The problem: Please write out the data below line for line, without changing anything.

Material:
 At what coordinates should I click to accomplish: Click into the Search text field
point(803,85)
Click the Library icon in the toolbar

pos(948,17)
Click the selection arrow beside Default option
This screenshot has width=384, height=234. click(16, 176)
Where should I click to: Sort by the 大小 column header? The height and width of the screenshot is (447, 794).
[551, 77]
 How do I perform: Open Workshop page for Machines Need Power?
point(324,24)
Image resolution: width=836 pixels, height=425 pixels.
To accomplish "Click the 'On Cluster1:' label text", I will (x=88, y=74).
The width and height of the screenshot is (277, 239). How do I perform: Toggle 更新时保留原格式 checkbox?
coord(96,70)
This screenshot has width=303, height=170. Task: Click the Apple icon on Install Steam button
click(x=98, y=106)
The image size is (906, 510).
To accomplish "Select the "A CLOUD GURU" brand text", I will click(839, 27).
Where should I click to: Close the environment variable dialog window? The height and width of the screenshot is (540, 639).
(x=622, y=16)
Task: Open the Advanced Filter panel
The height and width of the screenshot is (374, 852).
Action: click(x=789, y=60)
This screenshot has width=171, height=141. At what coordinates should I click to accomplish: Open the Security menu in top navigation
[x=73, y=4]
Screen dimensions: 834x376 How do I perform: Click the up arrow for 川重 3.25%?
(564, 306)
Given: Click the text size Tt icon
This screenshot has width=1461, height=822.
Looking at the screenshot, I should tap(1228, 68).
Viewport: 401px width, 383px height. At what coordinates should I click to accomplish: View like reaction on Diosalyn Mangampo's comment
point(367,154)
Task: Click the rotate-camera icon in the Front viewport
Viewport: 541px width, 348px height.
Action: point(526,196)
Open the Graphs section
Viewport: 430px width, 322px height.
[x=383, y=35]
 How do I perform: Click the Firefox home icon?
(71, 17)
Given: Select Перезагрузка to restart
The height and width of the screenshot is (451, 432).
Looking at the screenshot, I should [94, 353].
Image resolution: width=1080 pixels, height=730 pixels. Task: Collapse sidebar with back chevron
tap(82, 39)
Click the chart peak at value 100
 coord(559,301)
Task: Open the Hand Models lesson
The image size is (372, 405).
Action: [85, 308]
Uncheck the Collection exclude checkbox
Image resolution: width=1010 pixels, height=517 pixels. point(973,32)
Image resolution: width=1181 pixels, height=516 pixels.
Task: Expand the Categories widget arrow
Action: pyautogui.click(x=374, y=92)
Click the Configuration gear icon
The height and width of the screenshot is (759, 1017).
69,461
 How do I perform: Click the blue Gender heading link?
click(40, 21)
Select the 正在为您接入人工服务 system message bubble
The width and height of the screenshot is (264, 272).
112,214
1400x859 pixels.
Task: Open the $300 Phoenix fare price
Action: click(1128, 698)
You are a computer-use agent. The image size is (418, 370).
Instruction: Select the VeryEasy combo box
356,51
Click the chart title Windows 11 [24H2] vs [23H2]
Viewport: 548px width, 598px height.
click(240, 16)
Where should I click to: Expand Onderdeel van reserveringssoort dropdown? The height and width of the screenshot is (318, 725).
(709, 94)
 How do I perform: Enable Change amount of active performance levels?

Solution:
 At what coordinates should I click to accomplish: Click into the Search text field
point(803,85)
Click the Library icon in the toolbar

pos(948,17)
Click the selection arrow beside Default option
This screenshot has width=384, height=234. click(16, 176)
Where should I click to: Sort by the 大小 column header? The height and width of the screenshot is (447, 794).
[551, 77]
 How do I perform: Open Workshop page for Machines Need Power?
point(324,24)
Image resolution: width=836 pixels, height=425 pixels.
To accomplish "Click the 'On Cluster1:' label text", I will (x=88, y=74).
The width and height of the screenshot is (277, 239). How do I perform: Toggle 更新时保留原格式 checkbox?
coord(96,70)
This screenshot has width=303, height=170. Task: Click the Apple icon on Install Steam button
click(x=98, y=106)
The image size is (906, 510).
To accomplish "Select the "A CLOUD GURU" brand text", I will click(839, 27).
Where should I click to: Close the environment variable dialog window? The height and width of the screenshot is (540, 639).
(x=622, y=16)
Task: Open the Advanced Filter panel
The height and width of the screenshot is (374, 852).
Action: click(x=789, y=60)
This screenshot has width=171, height=141. At what coordinates should I click to accomplish: Open the Security menu in top navigation
[x=73, y=4]
Screen dimensions: 834x376 How do I perform: Click the up arrow for 川重 3.25%?
(564, 306)
Given: Click the text size Tt icon
This screenshot has width=1461, height=822.
Looking at the screenshot, I should tap(1228, 68).
Viewport: 401px width, 383px height. At what coordinates should I click to accomplish: View like reaction on Diosalyn Mangampo's comment
point(367,154)
Task: Click the rotate-camera icon in the Front viewport
Viewport: 541px width, 348px height.
Action: point(526,196)
Open the Graphs section
Viewport: 430px width, 322px height.
[x=383, y=35]
 How do I perform: Click the Firefox home icon?
(71, 17)
Given: Select Перезагрузка to restart
The height and width of the screenshot is (451, 432).
Looking at the screenshot, I should [94, 353].
Image resolution: width=1080 pixels, height=730 pixels. Task: Collapse sidebar with back chevron
tap(82, 39)
Click the chart peak at value 100
 coord(559,301)
Task: Open the Hand Models lesson
The image size is (372, 405).
Action: [85, 308]
Uncheck the Collection exclude checkbox
Image resolution: width=1010 pixels, height=517 pixels. point(973,32)
Image resolution: width=1181 pixels, height=516 pixels.
Task: Expand the Categories widget arrow
Action: pyautogui.click(x=374, y=92)
Click the Configuration gear icon
The height and width of the screenshot is (759, 1017).
69,461
 How do I perform: Click the blue Gender heading link?
click(40, 21)
Select the 正在为您接入人工服务 system message bubble
The width and height of the screenshot is (264, 272).
112,214
1400x859 pixels.
Task: Open the $300 Phoenix fare price
Action: click(1128, 698)
You are a computer-use agent. The image size is (418, 370).
Instruction: Select the VeryEasy combo box
356,51
Click the chart title Windows 11 [24H2] vs [23H2]
Viewport: 548px width, 598px height.
click(240, 16)
Where should I click to: Expand Onderdeel van reserveringssoort dropdown? The height and width of the screenshot is (318, 725).
(709, 94)
 How do I perform: Enable Change amount of active performance levels?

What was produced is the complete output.